I opened the little red Ledger to the correct page and held it up for all to see. It was useless. They could see the drawings but hardly any of them could read. Leopold Prattle had both the Great Father and hunger on his side. The people sided with him.

As the larger men of the village planned a way to haul the body from the crater and the children began to run around in excitement at the prospect of a meal, the mothers cried tears of happiness over the Great Father’s blessing.

I stood back and watched the rest of the crops in the field turn black as invisible waves of oppression cascaded off the fallen fiend.

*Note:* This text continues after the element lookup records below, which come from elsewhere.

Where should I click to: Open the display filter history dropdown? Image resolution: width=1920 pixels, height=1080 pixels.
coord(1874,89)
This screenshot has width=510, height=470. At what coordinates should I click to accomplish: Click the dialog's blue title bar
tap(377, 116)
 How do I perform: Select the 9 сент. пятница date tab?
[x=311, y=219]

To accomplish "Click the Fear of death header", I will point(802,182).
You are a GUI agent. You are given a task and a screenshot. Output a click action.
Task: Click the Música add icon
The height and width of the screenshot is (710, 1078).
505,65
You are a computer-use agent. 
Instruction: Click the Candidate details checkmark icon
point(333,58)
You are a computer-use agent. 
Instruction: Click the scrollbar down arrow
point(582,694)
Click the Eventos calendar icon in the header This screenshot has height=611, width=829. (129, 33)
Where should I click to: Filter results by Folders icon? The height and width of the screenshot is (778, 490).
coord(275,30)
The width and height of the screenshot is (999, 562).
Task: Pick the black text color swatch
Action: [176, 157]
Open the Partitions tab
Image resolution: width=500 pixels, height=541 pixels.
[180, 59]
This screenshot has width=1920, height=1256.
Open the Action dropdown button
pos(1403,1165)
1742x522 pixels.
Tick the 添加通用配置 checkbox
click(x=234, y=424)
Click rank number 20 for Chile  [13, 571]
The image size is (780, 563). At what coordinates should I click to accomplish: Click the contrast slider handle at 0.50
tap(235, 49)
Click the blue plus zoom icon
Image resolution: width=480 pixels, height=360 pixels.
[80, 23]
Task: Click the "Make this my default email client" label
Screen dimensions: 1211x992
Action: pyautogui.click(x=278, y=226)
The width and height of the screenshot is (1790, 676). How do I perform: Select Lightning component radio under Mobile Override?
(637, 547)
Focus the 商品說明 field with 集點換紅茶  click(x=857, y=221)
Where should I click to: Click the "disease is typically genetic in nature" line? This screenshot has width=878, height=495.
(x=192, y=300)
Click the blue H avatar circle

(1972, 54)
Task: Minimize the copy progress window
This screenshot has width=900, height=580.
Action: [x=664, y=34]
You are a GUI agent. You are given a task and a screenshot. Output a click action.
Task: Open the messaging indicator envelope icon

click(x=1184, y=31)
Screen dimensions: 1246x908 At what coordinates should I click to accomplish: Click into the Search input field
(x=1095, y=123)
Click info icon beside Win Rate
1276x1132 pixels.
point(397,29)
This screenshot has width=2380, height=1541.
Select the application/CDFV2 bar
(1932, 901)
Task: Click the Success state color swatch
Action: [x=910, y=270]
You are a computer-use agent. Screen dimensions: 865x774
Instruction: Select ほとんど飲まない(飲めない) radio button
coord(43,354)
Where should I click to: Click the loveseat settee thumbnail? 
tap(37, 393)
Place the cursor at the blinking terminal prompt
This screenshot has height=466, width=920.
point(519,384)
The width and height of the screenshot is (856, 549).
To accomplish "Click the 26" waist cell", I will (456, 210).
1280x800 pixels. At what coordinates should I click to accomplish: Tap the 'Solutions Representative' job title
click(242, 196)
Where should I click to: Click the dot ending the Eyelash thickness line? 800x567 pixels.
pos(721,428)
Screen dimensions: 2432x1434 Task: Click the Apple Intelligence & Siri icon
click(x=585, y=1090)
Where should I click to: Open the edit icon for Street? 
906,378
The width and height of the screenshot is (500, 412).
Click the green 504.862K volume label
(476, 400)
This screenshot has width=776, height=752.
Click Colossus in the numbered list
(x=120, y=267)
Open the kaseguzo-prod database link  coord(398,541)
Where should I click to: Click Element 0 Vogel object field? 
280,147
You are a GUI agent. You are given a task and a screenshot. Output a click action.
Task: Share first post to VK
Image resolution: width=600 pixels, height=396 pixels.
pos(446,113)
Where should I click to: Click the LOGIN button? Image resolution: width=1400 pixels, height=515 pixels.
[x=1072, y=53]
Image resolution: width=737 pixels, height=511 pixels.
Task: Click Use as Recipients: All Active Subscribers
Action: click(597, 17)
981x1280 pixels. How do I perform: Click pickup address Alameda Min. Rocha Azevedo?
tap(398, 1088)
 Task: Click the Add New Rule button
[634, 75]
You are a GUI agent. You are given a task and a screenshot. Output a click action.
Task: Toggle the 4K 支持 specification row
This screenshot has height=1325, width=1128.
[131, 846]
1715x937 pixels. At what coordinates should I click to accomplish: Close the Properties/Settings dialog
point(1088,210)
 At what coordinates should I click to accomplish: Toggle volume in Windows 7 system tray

I took a sip of my milk but it had rotted to a scummy yellow gall that made me retch. I emptied it onto the diseased field and was relieved to overhear that they aimed to drag the creature to the opposite side of the village for butchery.

Bumcakes

I was also delighted to note that the demon’s corruption hadn’t reached as far as my croft. Stepping through the thigh high gate I saw my corn, green and healthy, my yams apparently unharmed. The chickens looked unaffected, they scratched the dusty ground and jerked their heads as usual. Mary the goat regarded me through mischievous eyes—far too reminiscent of the eyes of the malevolent beings depicted in the Ledger. Living next to Blini Rickett and Puff Wiggery might have been entertaining but it was proving to be dangerous, too. I stomped up onto the porch and through the back door.

Velvet was about her kitchen chores and though it was still morning I could smell the promise of lunch. She turned when she heard my footsteps, knowing straight away that something was wrong.

“What’s the matter, my pet? You look fair vexed.”

I set the empty cup down on our table.

“I don’t know where to start. Rickett and Wiggery are idiots. Prattle is a jumble-headed interferer. Everyone else is so hungry their brains have dried up. And a large demon has fallen into next door’s field.”

“Oh, now don’t be such a grumbler, Delly. You’ll feel better when you’ve had some lunch.”

“What are we having?”

“Corn patties with an egg on top.”

“What I wouldn’t give for a loaf of bread.”

“The flour’s almost gone. I was saving it for a special occasion.”

“If this drought goes on much longer there may not be any more occasions.”

Velvet turned back to her cooking and tutted at me. Her hair was long and dark and silky, but in the hot weather she wore it in a knot with a wooden spoon through it. I could see the sweat on the back of her neck and the press of her hips where they stuck to the faded blue cotton of her dress. That was another thing about the heat; thoughts of rutting made it difficult to concentrate on anything else.

“What is that awful pew?” asked Velvet.

“Oh, it’s what’s left of the milk. The demon’s presence turned it just like that. Killed all the cabbages in next door’s field too—the ones that weren’t already dead.”

“Those peewits. They do nothing but argue and jizjam each other’s wives.”

She picked up the fouled cup and washed it in water that was three days old. I felt a wave of pity for the two farmers and their families. They’d gained a demon and lost an entire crop.

“It’s the heat. Makes folk cantankerous and lecherous.”